Tel est le discours de Tobie Morel, non pas inventé, non pas changé, mais recueilli textuellement et sur le chemin même, pour servir de preuve à ce petit adage que nous hasardâmes dans notre relation de l’an passé : Tous les paysans ont du style, adage qui revient au fond à cet autre plus généralement accepté : J’apprends tout mon français à la place Maubert.

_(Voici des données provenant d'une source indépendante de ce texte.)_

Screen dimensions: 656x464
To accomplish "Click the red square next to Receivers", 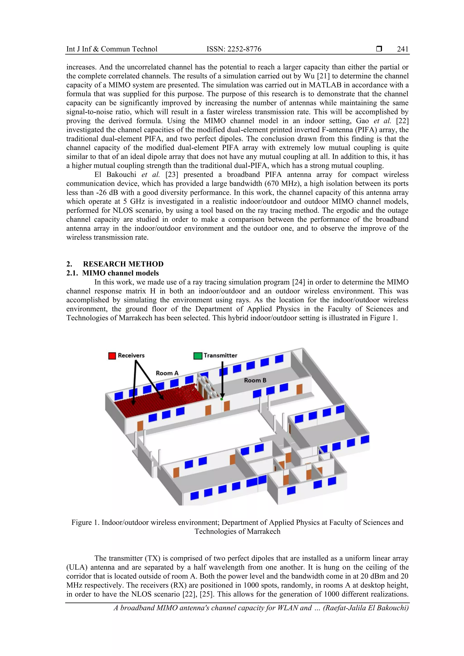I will [x=112, y=356].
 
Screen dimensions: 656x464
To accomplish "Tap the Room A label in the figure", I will [x=167, y=373].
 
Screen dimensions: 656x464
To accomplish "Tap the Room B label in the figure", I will [x=255, y=380].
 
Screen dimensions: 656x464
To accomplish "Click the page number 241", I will [x=403, y=49].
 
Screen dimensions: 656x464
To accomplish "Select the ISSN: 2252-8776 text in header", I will [x=234, y=49].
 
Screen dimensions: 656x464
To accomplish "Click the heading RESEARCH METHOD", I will [x=123, y=264].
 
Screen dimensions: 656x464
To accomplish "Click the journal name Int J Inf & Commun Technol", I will [x=112, y=49].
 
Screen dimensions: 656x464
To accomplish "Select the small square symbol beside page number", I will [x=379, y=49].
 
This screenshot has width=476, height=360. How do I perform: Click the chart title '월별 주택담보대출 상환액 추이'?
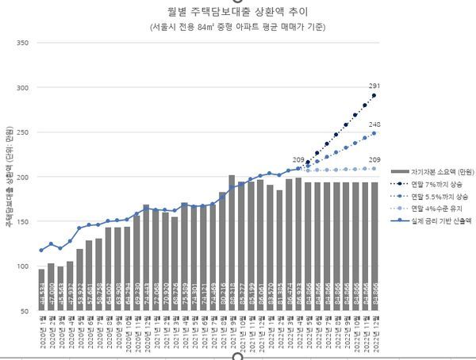click(237, 12)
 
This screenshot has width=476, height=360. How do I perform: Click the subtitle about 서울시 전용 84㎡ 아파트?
click(237, 27)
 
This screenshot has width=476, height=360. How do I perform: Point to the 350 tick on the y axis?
click(23, 43)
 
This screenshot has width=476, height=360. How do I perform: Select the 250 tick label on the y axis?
click(23, 132)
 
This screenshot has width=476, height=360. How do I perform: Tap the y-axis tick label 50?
click(25, 312)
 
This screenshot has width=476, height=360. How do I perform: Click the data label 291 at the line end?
click(374, 86)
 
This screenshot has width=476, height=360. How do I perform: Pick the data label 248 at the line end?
click(374, 124)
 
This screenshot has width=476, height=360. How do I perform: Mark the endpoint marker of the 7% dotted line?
click(374, 95)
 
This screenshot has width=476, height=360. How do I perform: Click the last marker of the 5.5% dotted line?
click(374, 133)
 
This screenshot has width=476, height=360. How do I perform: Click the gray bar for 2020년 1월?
click(41, 290)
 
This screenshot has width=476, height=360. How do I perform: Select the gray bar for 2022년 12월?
click(374, 247)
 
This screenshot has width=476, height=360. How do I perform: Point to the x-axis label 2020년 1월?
click(41, 333)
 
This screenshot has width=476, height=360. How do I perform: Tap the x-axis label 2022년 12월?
click(374, 333)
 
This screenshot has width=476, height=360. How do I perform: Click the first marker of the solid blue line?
click(41, 250)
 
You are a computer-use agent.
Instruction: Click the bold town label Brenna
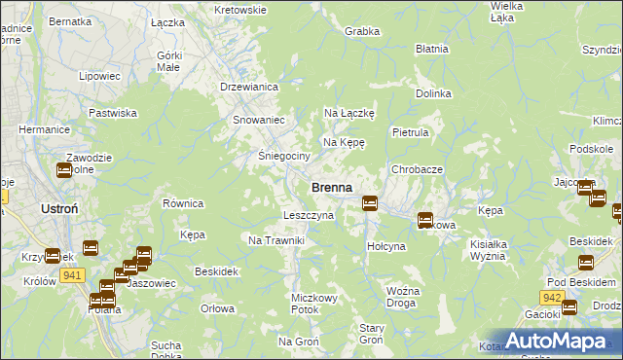(331, 187)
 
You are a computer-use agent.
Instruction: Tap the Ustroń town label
(40, 209)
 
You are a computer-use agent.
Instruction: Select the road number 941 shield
(70, 275)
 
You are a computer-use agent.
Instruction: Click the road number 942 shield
(552, 297)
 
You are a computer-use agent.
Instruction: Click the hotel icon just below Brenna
(370, 202)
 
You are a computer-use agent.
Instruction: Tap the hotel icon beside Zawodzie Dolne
(64, 171)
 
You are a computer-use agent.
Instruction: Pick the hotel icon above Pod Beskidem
(586, 262)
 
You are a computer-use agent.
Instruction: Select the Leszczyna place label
(308, 215)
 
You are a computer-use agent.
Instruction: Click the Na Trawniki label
(277, 240)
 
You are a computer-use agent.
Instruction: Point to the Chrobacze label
(418, 169)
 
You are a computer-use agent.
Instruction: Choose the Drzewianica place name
(250, 87)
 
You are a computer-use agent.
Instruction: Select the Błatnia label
(431, 48)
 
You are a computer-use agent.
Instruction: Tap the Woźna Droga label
(402, 297)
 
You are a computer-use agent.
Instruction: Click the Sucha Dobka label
(166, 350)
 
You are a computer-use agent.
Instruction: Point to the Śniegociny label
(283, 156)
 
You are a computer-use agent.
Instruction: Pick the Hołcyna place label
(385, 246)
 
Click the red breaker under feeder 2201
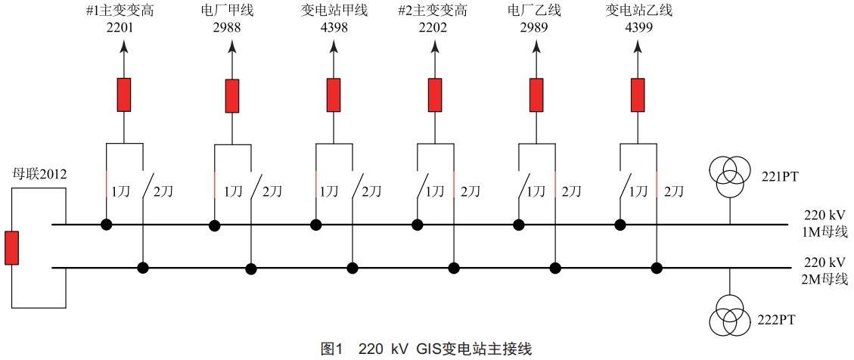(124, 95)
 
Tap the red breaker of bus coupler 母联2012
(12, 248)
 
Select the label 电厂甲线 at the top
(234, 11)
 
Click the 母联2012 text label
(39, 175)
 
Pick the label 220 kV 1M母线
(826, 223)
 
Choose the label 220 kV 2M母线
(826, 271)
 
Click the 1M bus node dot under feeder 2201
(106, 224)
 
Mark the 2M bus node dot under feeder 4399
(657, 268)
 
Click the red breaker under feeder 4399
(638, 95)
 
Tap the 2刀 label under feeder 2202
(470, 191)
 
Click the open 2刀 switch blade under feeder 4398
(359, 186)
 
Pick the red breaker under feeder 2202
(435, 95)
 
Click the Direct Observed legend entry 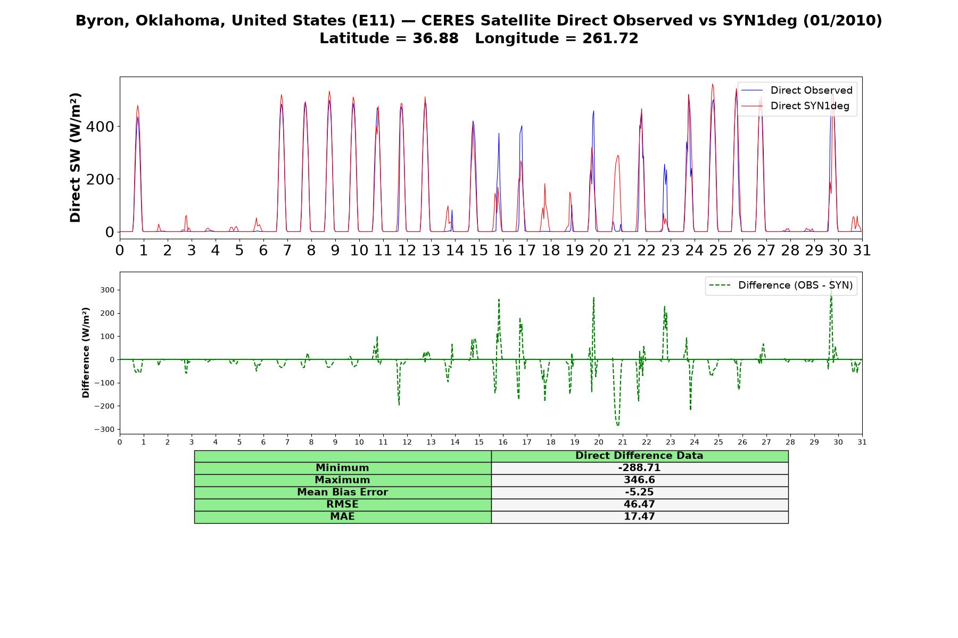pyautogui.click(x=797, y=90)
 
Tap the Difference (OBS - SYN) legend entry pyautogui.click(x=781, y=286)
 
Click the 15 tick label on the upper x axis pyautogui.click(x=479, y=250)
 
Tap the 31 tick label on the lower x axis pyautogui.click(x=862, y=442)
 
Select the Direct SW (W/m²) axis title pyautogui.click(x=75, y=157)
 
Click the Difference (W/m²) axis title pyautogui.click(x=86, y=352)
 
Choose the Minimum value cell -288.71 pyautogui.click(x=639, y=468)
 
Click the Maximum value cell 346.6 pyautogui.click(x=639, y=480)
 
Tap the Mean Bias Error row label pyautogui.click(x=342, y=492)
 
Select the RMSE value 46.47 pyautogui.click(x=639, y=505)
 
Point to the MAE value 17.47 pyautogui.click(x=639, y=517)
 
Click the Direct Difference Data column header pyautogui.click(x=639, y=456)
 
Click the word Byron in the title pyautogui.click(x=102, y=21)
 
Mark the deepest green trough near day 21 pyautogui.click(x=618, y=425)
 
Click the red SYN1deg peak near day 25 pyautogui.click(x=713, y=84)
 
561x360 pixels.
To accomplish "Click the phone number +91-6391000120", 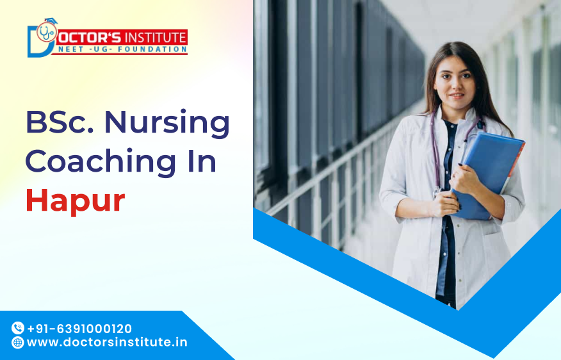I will point(79,328).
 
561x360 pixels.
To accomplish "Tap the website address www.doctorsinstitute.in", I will point(107,342).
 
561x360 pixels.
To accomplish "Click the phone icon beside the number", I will point(18,328).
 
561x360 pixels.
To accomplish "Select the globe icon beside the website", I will point(18,342).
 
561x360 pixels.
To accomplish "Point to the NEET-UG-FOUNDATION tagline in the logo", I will point(119,49).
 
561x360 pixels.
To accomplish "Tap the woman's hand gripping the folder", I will point(468,180).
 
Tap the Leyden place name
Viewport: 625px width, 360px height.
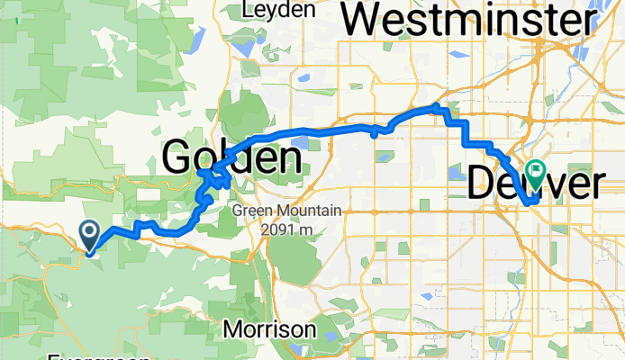(x=278, y=10)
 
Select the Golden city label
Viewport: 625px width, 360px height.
(x=231, y=158)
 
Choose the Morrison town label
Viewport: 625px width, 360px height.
(x=268, y=329)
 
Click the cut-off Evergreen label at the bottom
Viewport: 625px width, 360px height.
(x=99, y=357)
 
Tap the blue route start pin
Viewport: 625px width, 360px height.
(x=91, y=236)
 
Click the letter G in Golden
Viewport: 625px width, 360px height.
(x=178, y=158)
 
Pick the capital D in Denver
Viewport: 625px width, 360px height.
(x=484, y=184)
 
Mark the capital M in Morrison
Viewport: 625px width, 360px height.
(x=231, y=329)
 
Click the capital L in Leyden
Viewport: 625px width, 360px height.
(x=248, y=10)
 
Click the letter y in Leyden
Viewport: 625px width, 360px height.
(x=268, y=12)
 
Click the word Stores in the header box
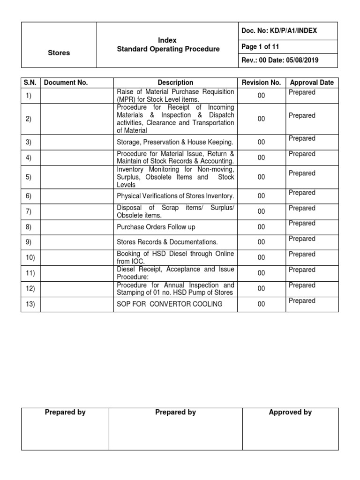(59, 53)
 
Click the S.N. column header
(30, 82)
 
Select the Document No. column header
(66, 82)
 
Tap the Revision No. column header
(261, 82)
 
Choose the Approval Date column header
(312, 82)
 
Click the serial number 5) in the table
(29, 177)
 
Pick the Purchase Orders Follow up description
(156, 227)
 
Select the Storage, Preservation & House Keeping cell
(174, 142)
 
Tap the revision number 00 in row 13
(261, 304)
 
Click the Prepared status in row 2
(302, 115)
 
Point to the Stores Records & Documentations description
(167, 242)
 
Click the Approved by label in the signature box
(290, 412)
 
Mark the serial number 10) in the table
(30, 257)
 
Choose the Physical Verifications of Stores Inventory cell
(175, 196)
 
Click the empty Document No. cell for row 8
(77, 227)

Et, en effet, si, bien dire, c’est s’exprimer avec une propriété sentie, avec une justesse pittoresque et animée ; si, avoir du style, c’est, à tous les degrés, se peindre, soi, dans ses façons de parler, peut-on dire mieux que Tobie Morel, et allier à autant de clarté plus de naturel ? Et au lieu qu’on se lasse souvent de l’entretien d’un beau parleur qui revêt des idées même heureuses de formes conventionnellement irréprochables, peut-on s’ennuyer dans la compagnie d’un paysan qui présente les siennes, même communes, sous des formes frustes et inapprises, mais expressives et trouvées, en telle sorte que sa parole n’est plus guère que du sens, mais franc, natif, et comme transparent d’ingénuité ? Certainement non, et mille fois nous en avons fait l’épreuve.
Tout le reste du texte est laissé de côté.